DOCUMENT PASSAGE:
┌────────
So, without further ado, here is my guide to navigating those crucial first weeks of a new semester: 

Week 1:

  • If you are as socially defunct as me (woo for being awkward and lacking social awareness), week 1 poses an excellent opportunity for you to try on that new “cool” persona.
  • Hit up Officeworks for those back 2 school bargains.
  • Crack out the freshly-purchased, top of the range stationary items to impress all your fellow classmates. That’s right, who’s the cool kid now? You are, my friend.
  • Scope out the lecture theatre for potential hotties and pray they’re in your tutorial next week.
  • If all else fails, just say “hi” to the person sitting next to you (no sitting at the back isolated from any human interaction) and introduce yourself.

    (How you imagine it)

    (Reality)

Week 2:

  • Tutorial time! Now is the time to really test out that new “cool” persona we tried on earlier. See how it fits, take it for a spin. Ooo girl, it suits you!
  • Tutorial time also means… time to develop some inappropriate crushes on our tutors! (just kidding… but not really)
  • Accept that your married tutor will never love you back and settle your attention on the decent girl/guy next to you.
└────────
GOAL: Copy out the guide to the first weeks of a new semester word for word, from start to finish.

SUPPLIED INFORMATION:
┌────────
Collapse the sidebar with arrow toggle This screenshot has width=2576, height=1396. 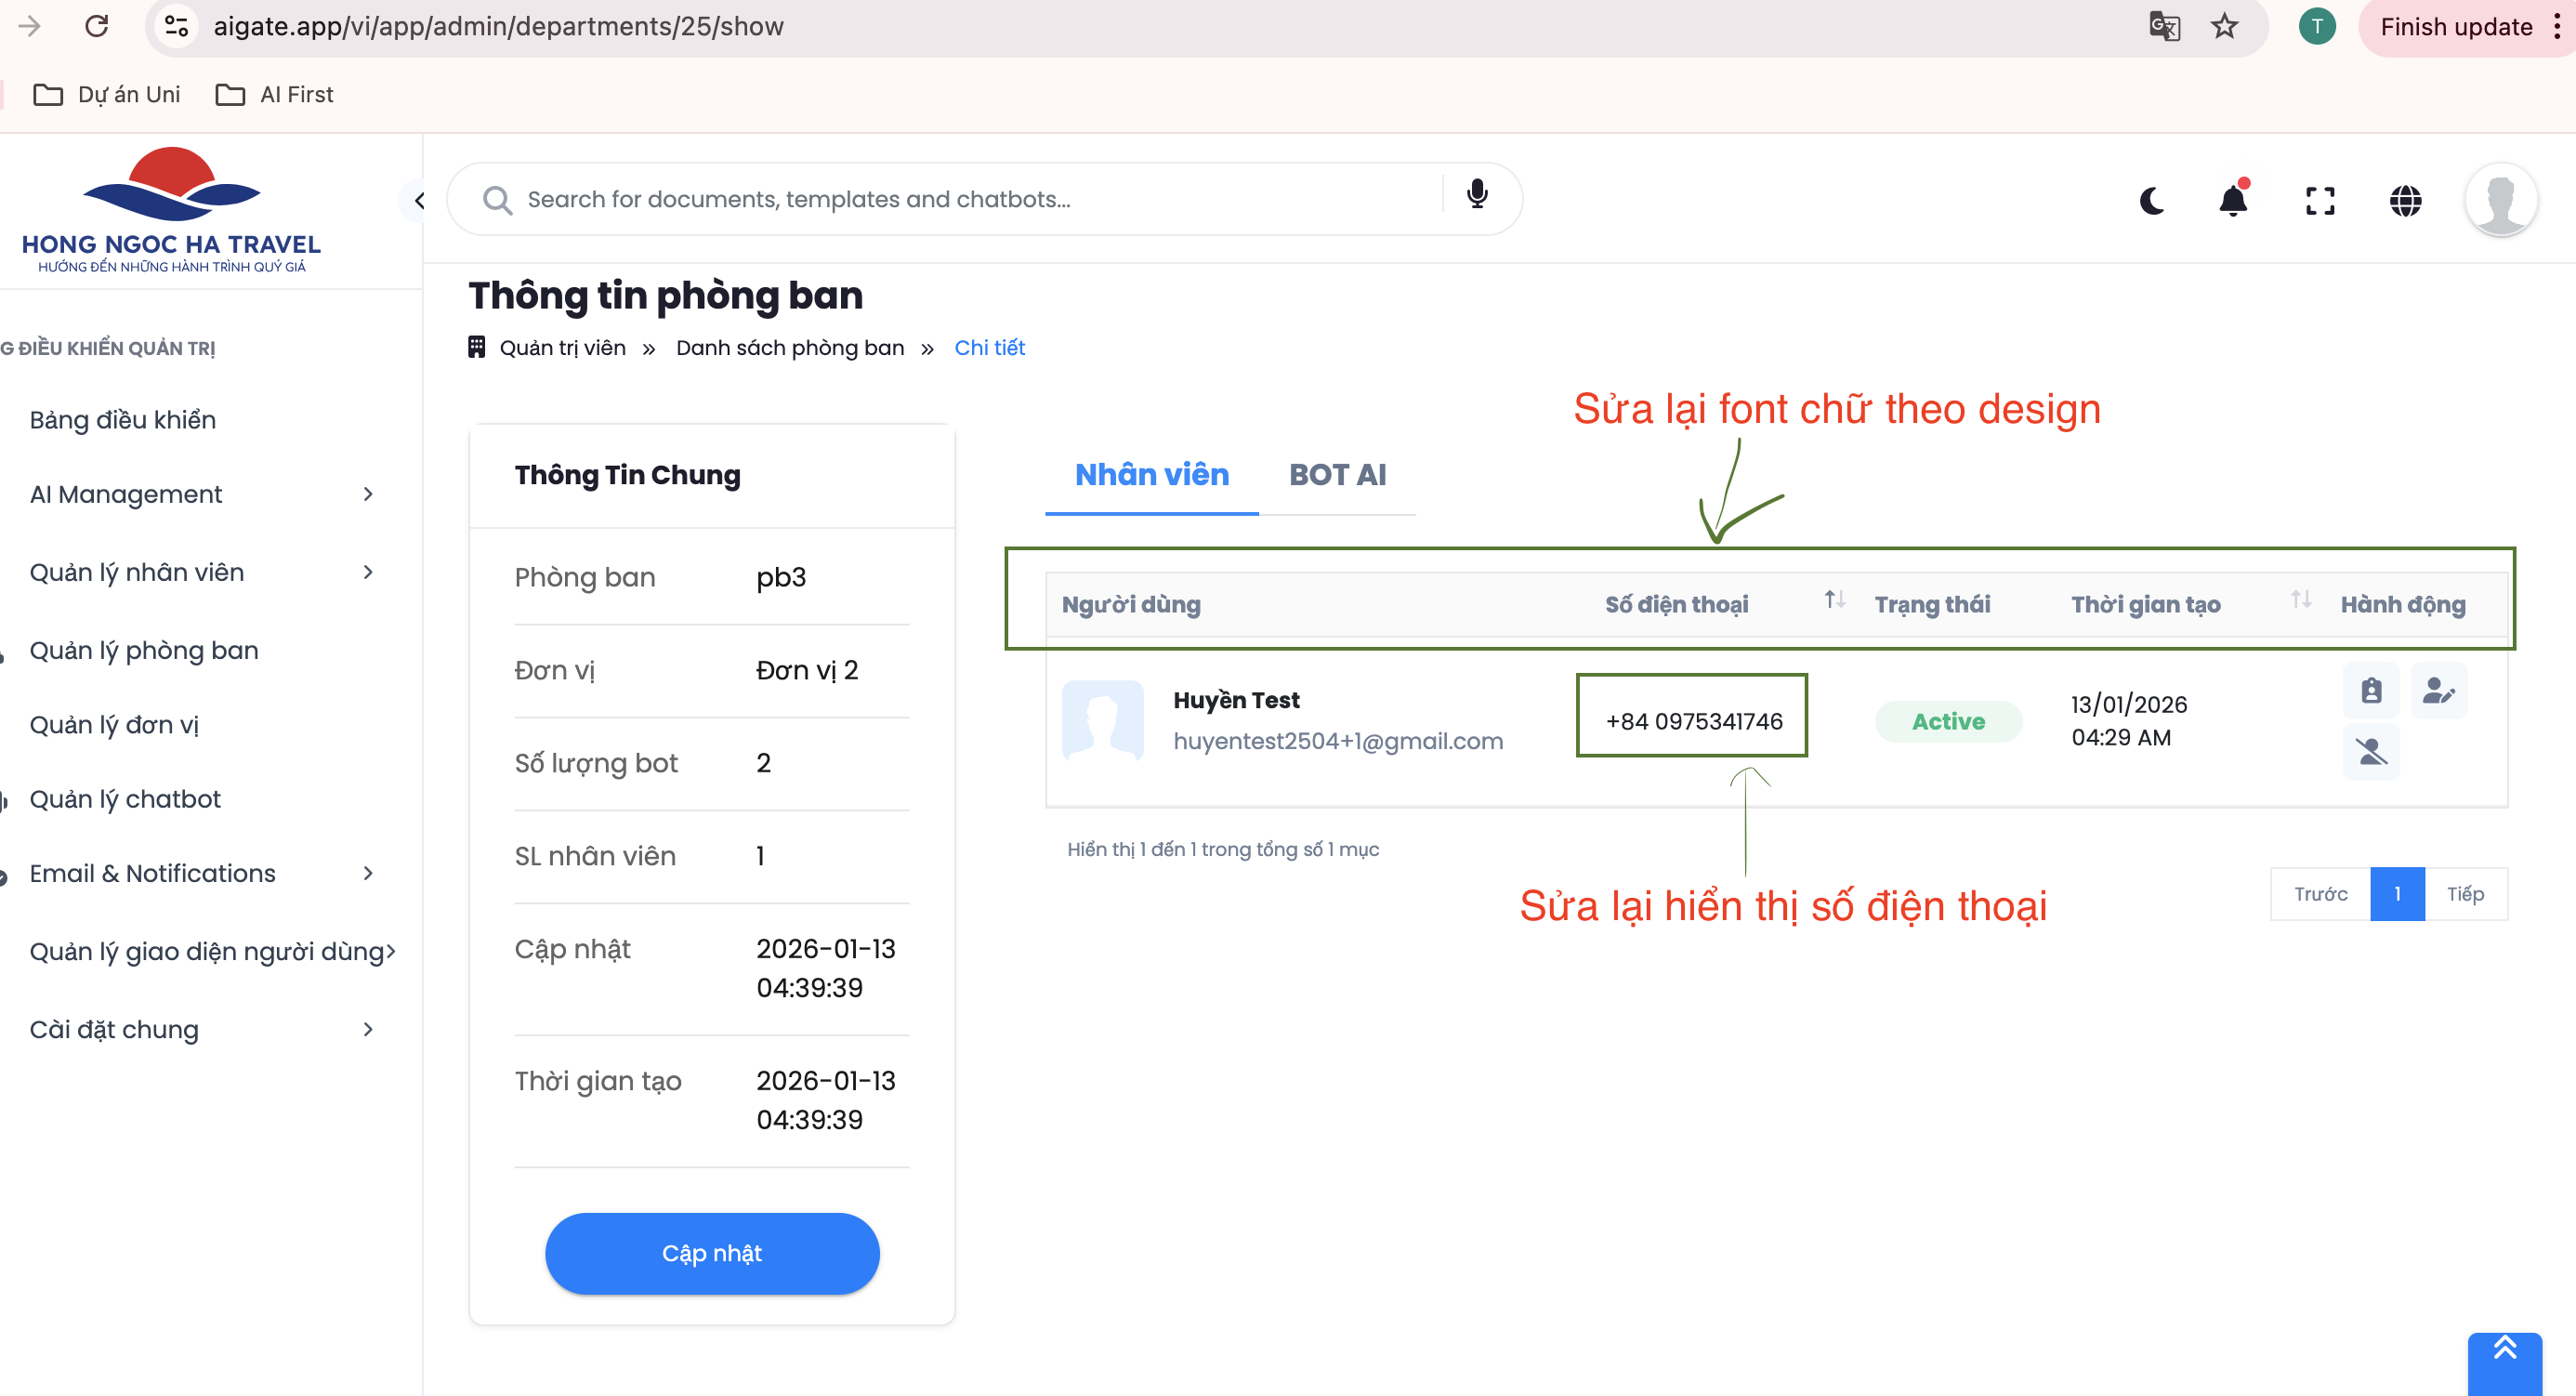point(419,200)
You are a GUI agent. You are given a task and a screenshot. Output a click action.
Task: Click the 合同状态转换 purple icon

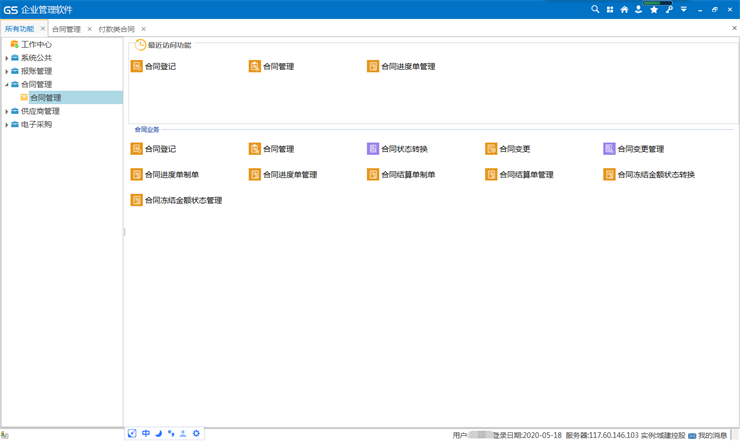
└────────
ANSWER FOR THE TASK:
So, without further ado, here is my guide to navigating those crucial first weeks of a new semester: 

Week 1:

  • If you are as socially defunct as me (woo for being awkward and lacking social awareness), week 1 poses an excellent opportunity for you to try on that new “cool” persona.
  • Hit up Officeworks for those back 2 school bargains.
  • Crack out the freshly-purchased, top of the range stationary items to impress all your fellow classmates. That’s right, who’s the cool kid now? You are, my friend.
  • Scope out the lecture theatre for potential hotties and pray they’re in your tutorial next week.
  • If all else fails, just say “hi” to the person sitting next to you (no sitting at the back isolated from any human interaction) and introduce yourself.

    (How you imagine it)

    (Reality)

Week 2:

  • Tutorial time! Now is the time to really test out that new “cool” persona we tried on earlier. See how it fits, take it for a spin. Ooo girl, it suits you!
  • Tutorial time also means… time to develop some inappropriate crushes on our tutors! (just kidding… but not really)
  • Accept that your married tutor will never love you back and settle your attention on the decent girl/guy next to you.